Nobody should use this interface unless you still have binaries from
1991, but let's do it right.
This came up during discussions about unsafe_copy_to_user() and proper
checking of all the inputs to it, as the networking layer is looking to
use it in a few new places. So let's make sure the _old_ users do it
all right and proper, before we add new ones.
See also commit 8a23eb804ca4 ("Make filldir[64]() verify the directory
entry filename is valid") which did the proper modern interfaces that
people actually use. It had a note:
Note that I didn't bother adding the checks to any legacy interfaces
that nobody uses.
which this now corrects.
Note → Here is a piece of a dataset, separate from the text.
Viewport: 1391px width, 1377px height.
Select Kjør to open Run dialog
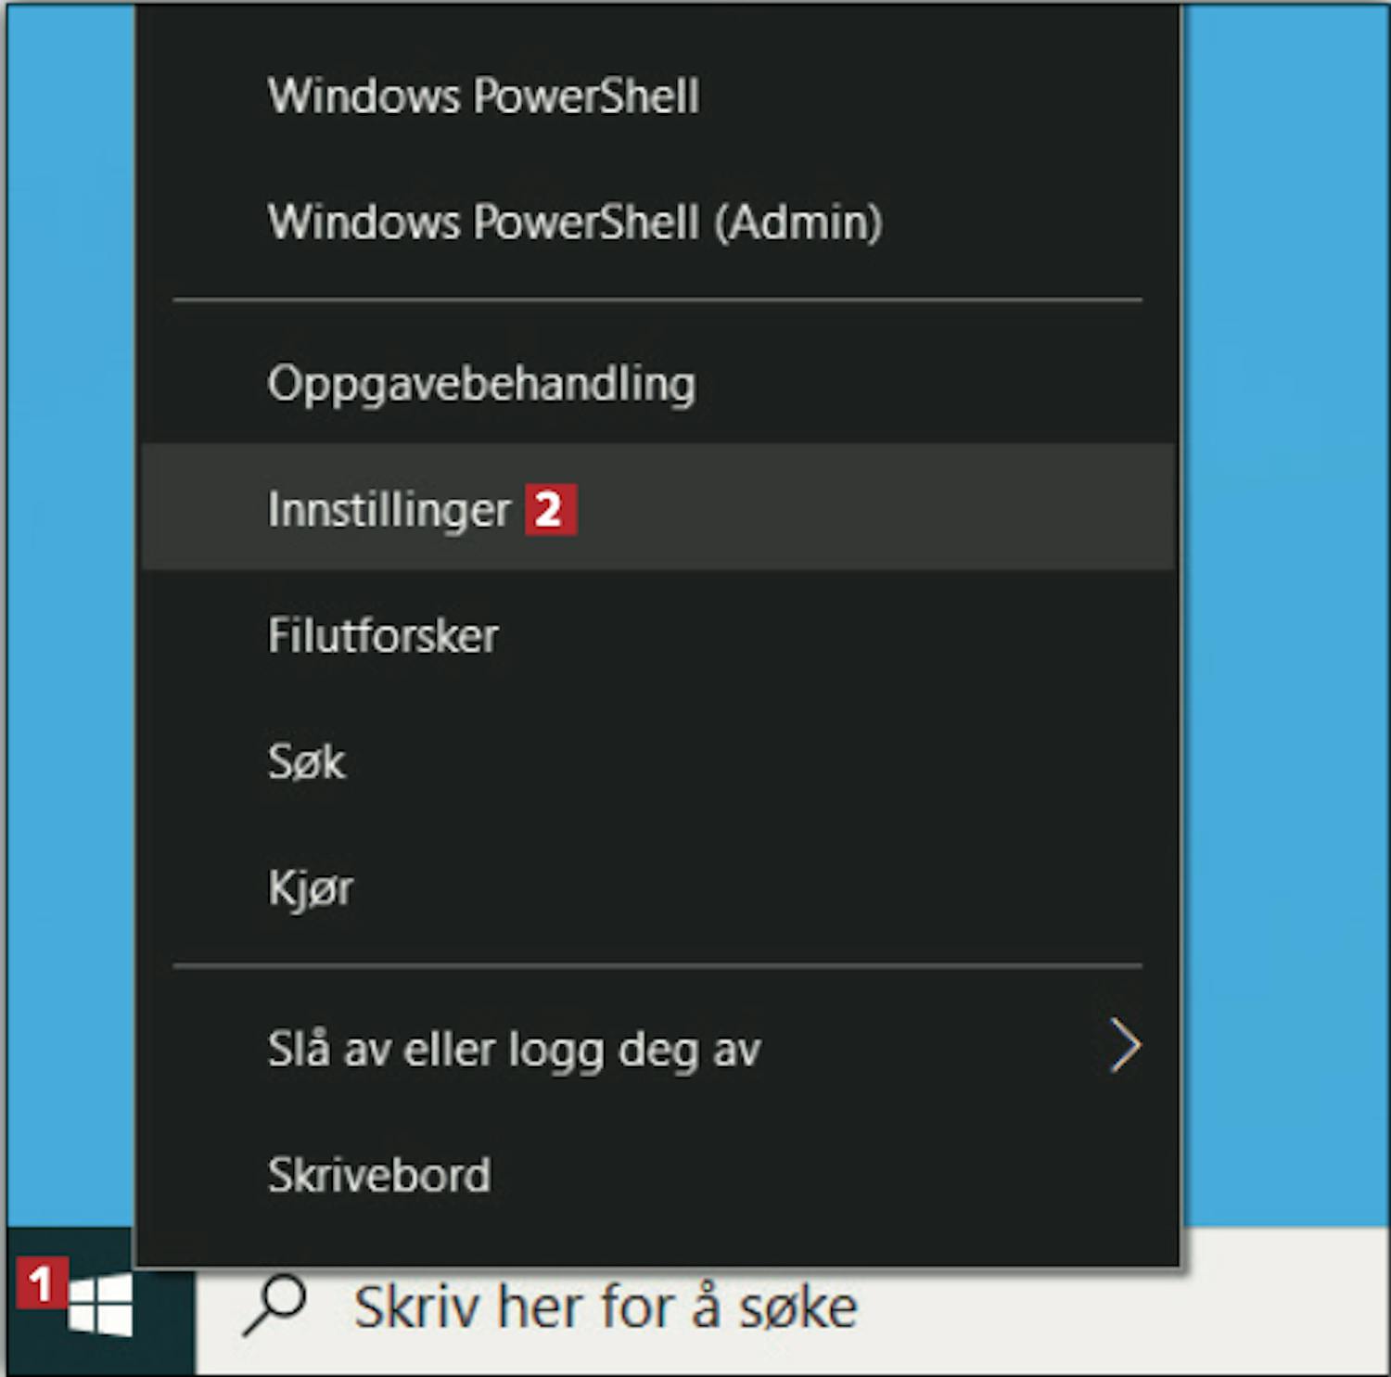[x=657, y=887]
Note that we really don't care about POSIX and
the presense of '/' in a directory entry, but verify_dirent_name() also
ends up doing the proper name length verification which is what the
input checking discussion was about.
[ Another option would be to remove the support for this particular very
old interface: any binaries that use it are likely a.out binaries, and
they will no longer run anyway since we removed a.out binftm support
in commit eac616557050 ("x86: Deprecate a.out support").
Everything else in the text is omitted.